It’s big news. The deal in Atlanta between 12 countries means that the Trans-Pacific Partnership (TTP) will cover about 40% of the global economy. The deal is between the US and 11 other countries – Japan, Australia, New Zealand, Singapore, Vietnam, Brunei, Canada, Chile, Mexico, Malaysia, and Peru.
The aim is to reduce tariffs and try to harmonise rules on jobs, competition and intellectual property. It covers “everything from pharmaceuticals and banking to milk”, according to The Guardian. TTP is another step in the march of globalisation.
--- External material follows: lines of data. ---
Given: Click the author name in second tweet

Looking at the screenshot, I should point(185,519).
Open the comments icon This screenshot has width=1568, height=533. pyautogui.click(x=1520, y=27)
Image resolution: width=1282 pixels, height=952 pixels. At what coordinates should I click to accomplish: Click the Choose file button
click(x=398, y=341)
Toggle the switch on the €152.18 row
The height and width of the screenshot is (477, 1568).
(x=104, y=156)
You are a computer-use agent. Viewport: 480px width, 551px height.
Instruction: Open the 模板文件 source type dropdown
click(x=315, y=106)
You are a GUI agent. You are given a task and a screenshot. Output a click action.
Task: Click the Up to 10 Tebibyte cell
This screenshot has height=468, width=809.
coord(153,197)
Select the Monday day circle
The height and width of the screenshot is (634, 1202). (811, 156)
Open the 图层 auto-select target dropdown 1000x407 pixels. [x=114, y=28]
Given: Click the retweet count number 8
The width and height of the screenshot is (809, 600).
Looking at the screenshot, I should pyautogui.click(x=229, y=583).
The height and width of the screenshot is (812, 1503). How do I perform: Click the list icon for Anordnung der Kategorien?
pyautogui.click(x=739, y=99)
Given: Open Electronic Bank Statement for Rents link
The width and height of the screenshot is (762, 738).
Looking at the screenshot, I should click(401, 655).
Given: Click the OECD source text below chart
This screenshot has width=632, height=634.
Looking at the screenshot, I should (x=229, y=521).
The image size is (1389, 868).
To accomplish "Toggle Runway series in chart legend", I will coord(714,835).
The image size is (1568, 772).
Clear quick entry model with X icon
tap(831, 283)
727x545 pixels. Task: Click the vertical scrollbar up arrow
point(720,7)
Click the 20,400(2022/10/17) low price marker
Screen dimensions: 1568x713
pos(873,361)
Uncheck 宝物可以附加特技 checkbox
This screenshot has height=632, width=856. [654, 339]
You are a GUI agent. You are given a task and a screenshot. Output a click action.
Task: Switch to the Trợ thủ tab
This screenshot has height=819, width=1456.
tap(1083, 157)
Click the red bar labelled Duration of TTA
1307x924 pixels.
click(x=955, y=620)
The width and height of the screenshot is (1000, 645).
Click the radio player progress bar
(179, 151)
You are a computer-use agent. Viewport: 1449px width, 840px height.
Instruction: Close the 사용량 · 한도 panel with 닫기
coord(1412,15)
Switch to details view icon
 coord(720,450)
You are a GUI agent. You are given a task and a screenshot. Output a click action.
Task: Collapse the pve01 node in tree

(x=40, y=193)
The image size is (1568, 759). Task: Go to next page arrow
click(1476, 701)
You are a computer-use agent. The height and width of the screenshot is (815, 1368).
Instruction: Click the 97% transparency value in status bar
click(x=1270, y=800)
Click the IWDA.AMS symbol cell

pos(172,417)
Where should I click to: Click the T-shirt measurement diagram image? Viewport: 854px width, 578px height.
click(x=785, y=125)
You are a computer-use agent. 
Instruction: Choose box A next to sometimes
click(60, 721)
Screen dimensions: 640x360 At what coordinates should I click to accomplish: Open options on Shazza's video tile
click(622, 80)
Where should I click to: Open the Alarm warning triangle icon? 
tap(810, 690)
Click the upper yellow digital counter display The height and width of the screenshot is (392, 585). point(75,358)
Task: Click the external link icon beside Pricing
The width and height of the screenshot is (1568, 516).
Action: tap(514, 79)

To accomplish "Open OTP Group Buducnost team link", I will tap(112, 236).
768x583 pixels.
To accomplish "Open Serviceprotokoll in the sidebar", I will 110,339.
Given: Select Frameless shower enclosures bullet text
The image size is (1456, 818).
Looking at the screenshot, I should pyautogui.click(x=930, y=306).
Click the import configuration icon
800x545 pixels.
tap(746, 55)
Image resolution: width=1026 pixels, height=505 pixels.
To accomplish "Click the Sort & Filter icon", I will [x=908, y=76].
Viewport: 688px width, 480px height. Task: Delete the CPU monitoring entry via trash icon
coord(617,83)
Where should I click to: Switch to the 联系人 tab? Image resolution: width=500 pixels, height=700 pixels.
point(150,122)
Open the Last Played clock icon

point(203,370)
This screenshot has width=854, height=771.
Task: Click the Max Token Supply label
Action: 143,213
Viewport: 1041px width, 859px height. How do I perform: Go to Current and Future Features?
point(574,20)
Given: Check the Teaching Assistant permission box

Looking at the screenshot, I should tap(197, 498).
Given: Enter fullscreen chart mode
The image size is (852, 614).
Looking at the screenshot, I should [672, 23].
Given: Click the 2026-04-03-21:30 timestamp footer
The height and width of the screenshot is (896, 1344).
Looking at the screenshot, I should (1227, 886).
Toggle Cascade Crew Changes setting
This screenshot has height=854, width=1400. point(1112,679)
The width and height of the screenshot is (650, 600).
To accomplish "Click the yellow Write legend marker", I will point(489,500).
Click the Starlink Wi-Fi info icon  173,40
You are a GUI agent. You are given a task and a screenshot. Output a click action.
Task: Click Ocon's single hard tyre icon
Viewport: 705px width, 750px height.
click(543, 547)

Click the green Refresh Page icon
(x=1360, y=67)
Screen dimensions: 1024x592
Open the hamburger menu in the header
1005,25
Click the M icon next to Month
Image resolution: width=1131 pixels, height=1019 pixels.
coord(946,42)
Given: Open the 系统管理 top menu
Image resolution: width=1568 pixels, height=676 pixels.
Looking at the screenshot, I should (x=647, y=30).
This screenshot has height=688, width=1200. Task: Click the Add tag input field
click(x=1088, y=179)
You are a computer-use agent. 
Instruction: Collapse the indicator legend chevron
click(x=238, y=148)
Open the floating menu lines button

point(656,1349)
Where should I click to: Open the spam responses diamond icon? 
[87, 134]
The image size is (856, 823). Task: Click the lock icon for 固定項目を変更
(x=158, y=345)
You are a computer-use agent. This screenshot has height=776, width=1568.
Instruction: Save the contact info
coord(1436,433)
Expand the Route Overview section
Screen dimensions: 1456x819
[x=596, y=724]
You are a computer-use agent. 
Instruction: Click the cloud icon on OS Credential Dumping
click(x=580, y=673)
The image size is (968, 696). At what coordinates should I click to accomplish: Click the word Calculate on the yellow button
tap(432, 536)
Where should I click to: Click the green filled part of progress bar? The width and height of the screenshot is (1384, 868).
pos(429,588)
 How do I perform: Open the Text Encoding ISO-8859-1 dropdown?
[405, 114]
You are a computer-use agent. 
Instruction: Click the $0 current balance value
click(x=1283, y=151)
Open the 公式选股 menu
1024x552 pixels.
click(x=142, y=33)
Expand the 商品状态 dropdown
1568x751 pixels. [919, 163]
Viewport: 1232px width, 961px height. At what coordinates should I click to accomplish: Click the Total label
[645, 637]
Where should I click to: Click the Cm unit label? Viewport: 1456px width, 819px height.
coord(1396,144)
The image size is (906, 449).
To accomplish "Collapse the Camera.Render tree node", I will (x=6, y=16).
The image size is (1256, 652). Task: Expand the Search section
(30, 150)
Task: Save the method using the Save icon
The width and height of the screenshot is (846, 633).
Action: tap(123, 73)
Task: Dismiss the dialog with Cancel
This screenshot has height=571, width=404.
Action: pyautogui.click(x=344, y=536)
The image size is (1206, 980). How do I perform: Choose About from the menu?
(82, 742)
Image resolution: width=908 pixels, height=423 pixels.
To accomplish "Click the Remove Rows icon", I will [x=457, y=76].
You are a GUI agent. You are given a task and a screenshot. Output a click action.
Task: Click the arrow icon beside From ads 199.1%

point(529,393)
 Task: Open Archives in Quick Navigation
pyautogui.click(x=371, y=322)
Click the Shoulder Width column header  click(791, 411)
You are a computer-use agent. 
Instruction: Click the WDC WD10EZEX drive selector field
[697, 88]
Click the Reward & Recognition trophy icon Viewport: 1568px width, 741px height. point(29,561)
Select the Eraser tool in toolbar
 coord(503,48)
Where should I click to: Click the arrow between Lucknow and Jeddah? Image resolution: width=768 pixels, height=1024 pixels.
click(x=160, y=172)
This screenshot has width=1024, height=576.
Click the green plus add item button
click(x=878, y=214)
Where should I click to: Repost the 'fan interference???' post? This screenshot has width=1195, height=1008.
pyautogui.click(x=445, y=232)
Many are worried that globalisation might not be in the best interests of British workers. Third Way has long advocated domestic demand-oriented growth, and that means paying attention to our internal market, and to a more equal distribution of income. Restrictions on trade, can in fact, have a good effect on our home economy.
Others realise that globalisation may jus tmean giving more power to corporations who have no loyalty to any nation state and little or no public accountability. That’s certainly the view of Walden Bello, a Filipino author and academic, who says of TTP and TTIP (the European counterpart): “they are really about asserting corporate control over every aspect of our lives, through intellectual property rights and investor-state arrangements (the infamous ISDS), in which basically the sovereign rights of states are curtailed by the ability of corporations to sue them.”